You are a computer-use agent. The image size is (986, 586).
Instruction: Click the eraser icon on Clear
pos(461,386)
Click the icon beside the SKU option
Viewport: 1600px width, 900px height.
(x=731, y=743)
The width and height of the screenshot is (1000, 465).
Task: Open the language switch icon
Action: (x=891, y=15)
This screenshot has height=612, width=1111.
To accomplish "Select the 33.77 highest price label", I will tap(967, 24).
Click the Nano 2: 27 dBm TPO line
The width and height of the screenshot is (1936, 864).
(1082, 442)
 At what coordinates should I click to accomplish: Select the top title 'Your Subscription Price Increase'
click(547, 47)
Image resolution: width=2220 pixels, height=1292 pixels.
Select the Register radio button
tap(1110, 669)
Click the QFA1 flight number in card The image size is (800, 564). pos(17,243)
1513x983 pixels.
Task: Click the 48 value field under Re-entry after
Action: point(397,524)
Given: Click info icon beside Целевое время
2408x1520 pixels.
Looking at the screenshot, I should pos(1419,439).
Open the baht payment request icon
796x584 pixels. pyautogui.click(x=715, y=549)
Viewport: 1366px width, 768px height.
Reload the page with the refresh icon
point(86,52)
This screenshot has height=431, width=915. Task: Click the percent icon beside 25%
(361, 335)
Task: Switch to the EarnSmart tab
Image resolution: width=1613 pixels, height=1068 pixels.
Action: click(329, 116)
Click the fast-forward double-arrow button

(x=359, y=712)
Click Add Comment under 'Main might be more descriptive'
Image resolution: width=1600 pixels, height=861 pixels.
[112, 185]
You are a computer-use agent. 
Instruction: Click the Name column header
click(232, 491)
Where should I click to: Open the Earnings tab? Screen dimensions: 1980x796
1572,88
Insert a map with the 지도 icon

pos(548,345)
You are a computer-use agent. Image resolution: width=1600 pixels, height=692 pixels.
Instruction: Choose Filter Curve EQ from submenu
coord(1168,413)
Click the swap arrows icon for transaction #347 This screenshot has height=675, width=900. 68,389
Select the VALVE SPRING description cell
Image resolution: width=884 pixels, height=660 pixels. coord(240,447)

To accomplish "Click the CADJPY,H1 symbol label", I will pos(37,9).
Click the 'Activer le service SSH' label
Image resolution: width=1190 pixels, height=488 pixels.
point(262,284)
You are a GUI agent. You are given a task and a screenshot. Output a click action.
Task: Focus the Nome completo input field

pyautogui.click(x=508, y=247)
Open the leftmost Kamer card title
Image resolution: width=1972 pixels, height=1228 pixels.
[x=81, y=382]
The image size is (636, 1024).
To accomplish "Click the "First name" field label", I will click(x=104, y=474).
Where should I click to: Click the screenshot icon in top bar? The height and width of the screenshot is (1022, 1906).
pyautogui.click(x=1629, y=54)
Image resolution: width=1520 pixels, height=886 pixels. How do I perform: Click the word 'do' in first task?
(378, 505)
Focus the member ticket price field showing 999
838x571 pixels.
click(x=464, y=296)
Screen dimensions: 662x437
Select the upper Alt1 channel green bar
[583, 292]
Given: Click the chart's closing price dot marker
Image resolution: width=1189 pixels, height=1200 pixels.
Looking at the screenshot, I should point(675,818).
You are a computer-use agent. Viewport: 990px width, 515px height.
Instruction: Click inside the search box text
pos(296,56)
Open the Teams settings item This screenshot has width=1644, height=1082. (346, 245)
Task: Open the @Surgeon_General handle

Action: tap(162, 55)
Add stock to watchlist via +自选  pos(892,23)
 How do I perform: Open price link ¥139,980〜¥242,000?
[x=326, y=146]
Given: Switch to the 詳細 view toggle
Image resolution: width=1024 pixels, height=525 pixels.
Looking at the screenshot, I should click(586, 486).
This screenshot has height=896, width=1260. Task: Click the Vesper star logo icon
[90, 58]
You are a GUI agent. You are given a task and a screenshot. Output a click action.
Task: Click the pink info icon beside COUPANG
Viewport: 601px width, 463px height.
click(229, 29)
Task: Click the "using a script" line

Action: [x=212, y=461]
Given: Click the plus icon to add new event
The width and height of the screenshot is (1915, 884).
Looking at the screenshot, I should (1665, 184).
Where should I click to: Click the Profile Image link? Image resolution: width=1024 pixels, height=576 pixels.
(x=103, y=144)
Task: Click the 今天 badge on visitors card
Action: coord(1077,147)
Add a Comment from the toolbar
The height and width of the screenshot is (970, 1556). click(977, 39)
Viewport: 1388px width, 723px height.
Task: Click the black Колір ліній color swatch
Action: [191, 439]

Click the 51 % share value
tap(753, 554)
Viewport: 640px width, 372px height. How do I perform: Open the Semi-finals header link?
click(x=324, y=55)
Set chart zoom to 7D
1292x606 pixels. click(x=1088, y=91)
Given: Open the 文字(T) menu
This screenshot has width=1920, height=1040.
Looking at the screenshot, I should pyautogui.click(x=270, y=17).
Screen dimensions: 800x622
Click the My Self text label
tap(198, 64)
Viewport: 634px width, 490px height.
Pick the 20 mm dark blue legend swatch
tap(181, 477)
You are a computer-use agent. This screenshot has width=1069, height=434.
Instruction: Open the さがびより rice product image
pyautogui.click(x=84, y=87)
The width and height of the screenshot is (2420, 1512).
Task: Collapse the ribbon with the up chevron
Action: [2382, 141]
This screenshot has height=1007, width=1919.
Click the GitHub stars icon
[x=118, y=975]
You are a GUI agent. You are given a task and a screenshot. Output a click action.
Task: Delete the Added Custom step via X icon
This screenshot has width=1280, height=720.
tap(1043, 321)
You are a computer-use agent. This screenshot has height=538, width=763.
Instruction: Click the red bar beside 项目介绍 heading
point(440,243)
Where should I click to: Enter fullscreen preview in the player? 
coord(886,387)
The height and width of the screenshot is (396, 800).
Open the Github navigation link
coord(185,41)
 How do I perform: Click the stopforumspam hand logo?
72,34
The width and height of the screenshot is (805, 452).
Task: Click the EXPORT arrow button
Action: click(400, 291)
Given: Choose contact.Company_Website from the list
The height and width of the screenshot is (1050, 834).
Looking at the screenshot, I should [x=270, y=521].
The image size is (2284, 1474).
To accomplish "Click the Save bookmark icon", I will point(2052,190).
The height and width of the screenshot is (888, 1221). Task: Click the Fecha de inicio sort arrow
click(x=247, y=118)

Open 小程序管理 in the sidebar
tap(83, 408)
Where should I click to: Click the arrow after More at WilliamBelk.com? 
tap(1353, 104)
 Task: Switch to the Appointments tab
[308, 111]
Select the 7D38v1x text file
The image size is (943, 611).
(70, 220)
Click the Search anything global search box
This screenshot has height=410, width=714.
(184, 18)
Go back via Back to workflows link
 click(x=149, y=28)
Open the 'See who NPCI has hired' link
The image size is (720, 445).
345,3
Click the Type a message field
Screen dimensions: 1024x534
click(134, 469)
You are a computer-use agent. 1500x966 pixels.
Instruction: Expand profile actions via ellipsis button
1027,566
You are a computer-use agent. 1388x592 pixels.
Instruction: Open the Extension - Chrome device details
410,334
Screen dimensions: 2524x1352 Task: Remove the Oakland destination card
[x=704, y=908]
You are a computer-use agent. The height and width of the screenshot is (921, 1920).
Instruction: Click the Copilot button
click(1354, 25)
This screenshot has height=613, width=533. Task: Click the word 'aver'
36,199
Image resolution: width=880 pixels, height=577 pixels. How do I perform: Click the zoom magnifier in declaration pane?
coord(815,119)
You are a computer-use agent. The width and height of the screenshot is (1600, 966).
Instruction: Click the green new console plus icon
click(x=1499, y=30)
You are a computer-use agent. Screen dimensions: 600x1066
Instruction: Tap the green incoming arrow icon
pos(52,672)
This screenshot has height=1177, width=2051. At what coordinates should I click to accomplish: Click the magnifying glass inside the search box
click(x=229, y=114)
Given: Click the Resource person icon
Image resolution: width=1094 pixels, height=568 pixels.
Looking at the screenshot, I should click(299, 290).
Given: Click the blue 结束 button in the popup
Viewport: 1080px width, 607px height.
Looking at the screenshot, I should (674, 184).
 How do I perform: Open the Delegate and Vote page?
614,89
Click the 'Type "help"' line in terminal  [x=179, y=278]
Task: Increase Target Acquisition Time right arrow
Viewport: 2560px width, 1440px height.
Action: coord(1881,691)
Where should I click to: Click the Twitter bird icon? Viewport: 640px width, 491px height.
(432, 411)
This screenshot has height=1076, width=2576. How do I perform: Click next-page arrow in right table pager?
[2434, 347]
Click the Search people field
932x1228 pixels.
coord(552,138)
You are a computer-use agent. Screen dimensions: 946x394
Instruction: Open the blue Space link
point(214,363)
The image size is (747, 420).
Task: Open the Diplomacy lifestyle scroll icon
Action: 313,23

◆ Aim of the task:
Can you lay out the entries above as a Markdown table with the columns Row and Text, starting with the line that contains "You are a computer-use agent. Screen dimensions: 600x1066" and going on through the line that contains "Looking at the screenshot, I should click(299, 290)."? Leave out any blank lines.

◆ Correct result:
| Row | Text |
|---|---|
| 1 | You are a computer-use agent. Screen dimensions: 600x1066 |
| 2 | Instruction: Tap the green incoming arrow icon |
| 3 | pos(52,672) |
| 4 | This screenshot has height=1177, width=2051. At what coordinates should I click to accomplish: Click the magnifying glass inside the search box |
| 5 | click(x=229, y=114) |
| 6 | Given: Click the Resource person icon |
| 7 | Image resolution: width=1094 pixels, height=568 pixels. |
| 8 | Looking at the screenshot, I should click(299, 290). |